I also might recommend that you update to the latest branch build to fix a few documented issues in 1.3.3 around resizable disks. Its not mandatory for ldap to function correctly, but would solve a few unrelated things.
-
OK just reviewing that thread in a bit more detail. The file/link I sent the OP only contained additional debugging information to help narrow down why/where the error was being thrown. The results of the debugging was the discovery the OP was using the wrong search mode why the results were null.
Ensure your search scope has been set to
subtree and below
-
Quick and dirty I think. Please feel free to modify/suggest changes as you can/see fit.
LDAP
Overview
The FOG LDAP plugin is a simplistic means to authenticate using a Domain and/or LDAP System.
Its uses and configuration may very depending on the organization.Configuration
When creating or editing a current LDAP entry the following items and data expected are:
-
LDAP Connection Name (Required)
This is just a basic name to give for record keeping. -
LDAP Server Description. (Optional)
This is just a basic definition for record keeping. -
LDAP Server Address (Required)
This is the address of your LDAP Server. This, most likely, will be the domain name that it’s
handling. (eg. somedomain.local, somedomain) -
LDAP Server Port (Required - Defaults to 389)
This is the port to connect. Only two are viable currently 389 (Default ldap port)

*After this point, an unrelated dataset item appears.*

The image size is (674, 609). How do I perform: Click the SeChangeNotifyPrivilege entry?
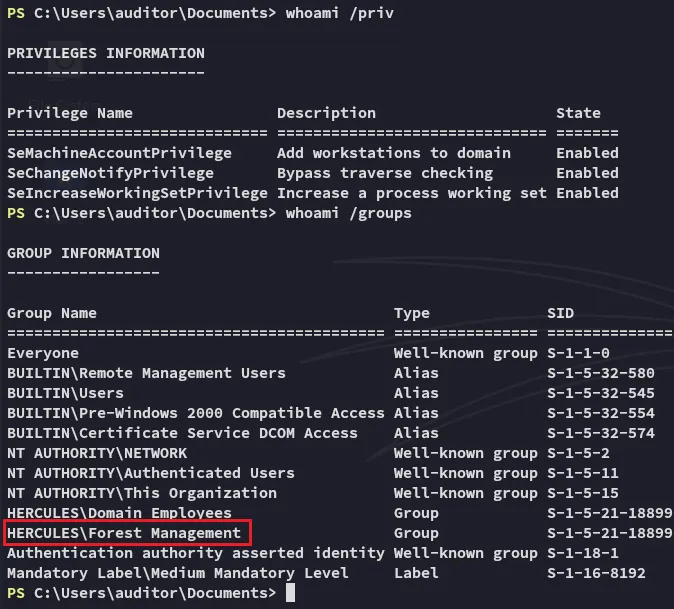coord(110,173)
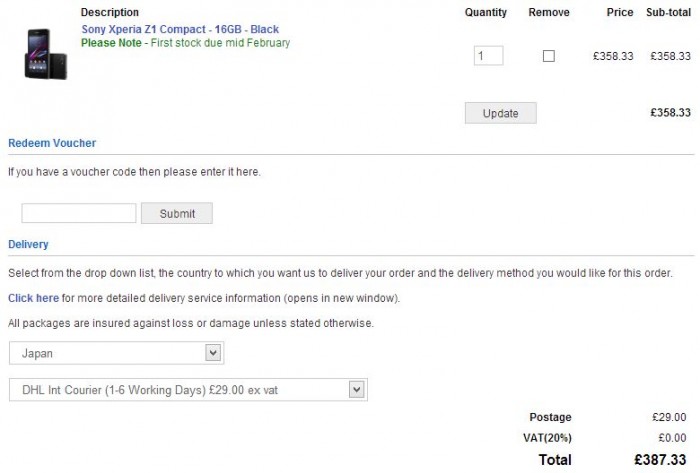Viewport: 700px width, 473px height.
Task: Follow the 'Click here' delivery information link
Action: [x=33, y=298]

and 636 (LDAP Secure). Most likely, however, 389 will be what you need. 636 would require
a certificate which FOG’s implementation of LDAP is not currently available. -
Search Base DN (Required) (Distinguished Name)
This is the base dn to search the directory tree within. This could be where you want to
start searching for users. -
Group Search DN (Optional)
This is where the Domain contains group names and where you want to search within for groups. -
Admin Group (Optional) (If blank Mobile must be set.)
This is a list of Groups that will tell which users will be considered “admins”.
This can be comma separated. This is not the DN to the group name, this is just the name
of group. (e.g. fogadmins, not OU=fogadmins,DC=example,DC=com). -
Mobile Group (Optional) (If blank Admin must be set.)
This is a list of Groups that will tell which users will be considered “mobile”.
This can be comma separated. This is not the DN to the group name, this is just the name
of group. (e.g. fogmobile, not OU=fogmobile,DC=example,DC=com). -
Initial Template
The template to apply for the attributes to search for. (e.g. samAccountName and member).
This is not stored to the db, just meant as a means to automatically populate the
attribute fields with the common elements used for the LDAP Type being selected.
The templates are:
- Microsoft AD: (User name attribute = samAccountName, Group member attribute = member)
- OpenLDAP: (User name attribute = cn, Group member attribute = member)
- Generic LDAP: (User name attribute = cn, Group member attribute = uniqueMember)
-
User Name attribute (Required)
The attribute to filter the username with. -
Group member attribute (Required)
The attribute to filter the group member information with. -
Search Scope
The Scope to perform your LDAP lookup.
- Base Only - Only scans within the search base dn, nothing below.
- Base and Subtree - Scans at and below one level search base dn can see.
- Subtree and below - Scans below where search base dn can see.
-
Bind DN (Optional)
The DN needed to search the domain. -
Bind Password (Optional) (If Bind DN is set, this will be required)
The password for the bind dn to authenticate.
-
-
Thanks for the quick response! The reply with the proper field data helped tremendously, at least after I updated to 1.3.5.
I had a few issues, particularly with the Group Search DN and the Search Scope option, but I got it to work by using my Base DN (dc=company,dc=local) and the Subtree and Below option. Not sure why it wouldn’t work when I narrowed the scope and chose Base and Subtree, but long story short it’s working now after upgrading to 1.3.5.
I also had a few binding issues but found that instead of using the full DN for the bind user I just used the username and it worked fine.